This overview reveals a significant spectrum in terms of profitability with the Real Estate sector leading in terms of net margin, while Communication Services struggle with net losses. The analysis suggests a robust profitability for sectors like Real Estate and Industrials post all deductions, whereas sectors like Healthcare operate at a no-gain, no-loss basis.


In [13]:
sector_means = sector_means.sort_values(by=['roce'], ascending=True)

fig_roce = go.Figure()
fig_roce.add_trace(go.Bar(x=sector_means.index, y=sector_means['roce'], name='ROCE', marker_color='rgb(100, 195, 181)',text=sector_means['roce'].apply(lambda x: f'{x:.2f}%'), textposition='outside', textfont=dict(color='white')))
fig_roce.update_layout(height=550, title='Return on Capital Employed (ROCE) by Sector', xaxis_title='Sector', yaxis_title='ROCE (%)', template='plotly_dark')
fig_roce.show()

**Negative Returns**
- **`Energy`*: With a ROCE of -0.62%, the sector indicates a loss on the capital employed on average.
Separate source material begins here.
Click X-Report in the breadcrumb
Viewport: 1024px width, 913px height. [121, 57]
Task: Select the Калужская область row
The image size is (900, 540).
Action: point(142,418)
Factors could be volatile commodity prices, large capital investments not yet yielding returns, or inefficient operations.
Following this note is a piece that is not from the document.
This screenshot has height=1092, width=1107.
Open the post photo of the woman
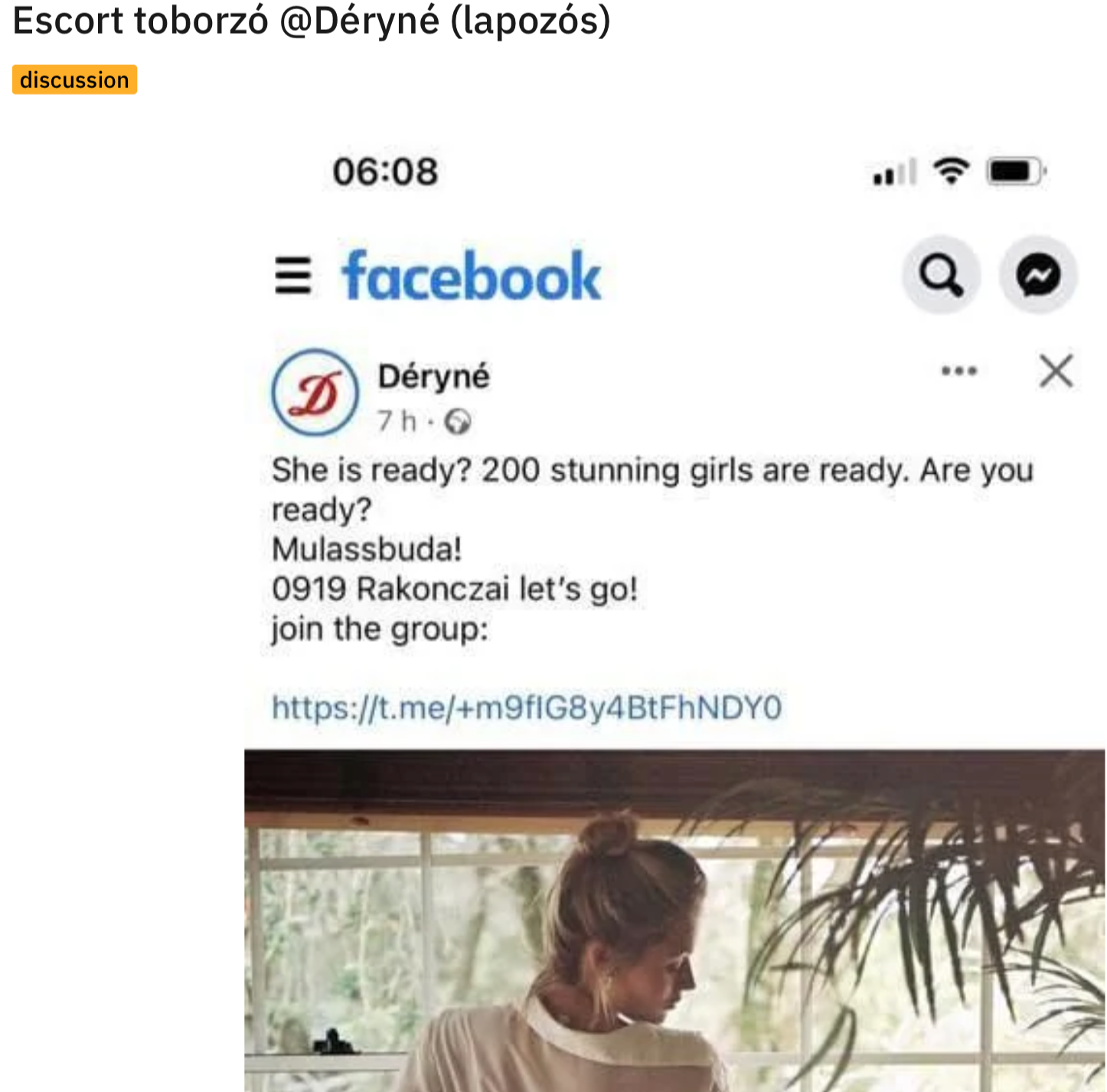674,920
- **`Real Estate`*: A ROCE of -0.06% suggests the real estate sector is also earning a negative return on capital, possibly due to a down market, high financing costs, or slower property appreciation rates.

**Break-even Performance**
- **`Consumer Cyclical`*: At a ROCE of 0.00%, companies in this sector are breaking even in terms of capital employed profitability, reflecting the sector's sensitivity to economic cycles.

**Modest Positive Returns**
- **`Communication Services`*: With a positive ROCE of 0.07%, this sector is generating a small but positive return on invested capital, covering a diverse range of companies in telecommunications and media.

- **`Healthcare`*: Exhibiting a ROCE of 0.08%, the healthcare sector achieves a slightly positive return, indicating demand stability for health services and products despite high entry barriers and significant technology and research investments.

**Reasonable Efficiency**
- **`Industrials`*: A ROCE of 0.10% suggests reasonable capital use efficiency within a diverse sector encompassing construction, machinery, transportation, and more.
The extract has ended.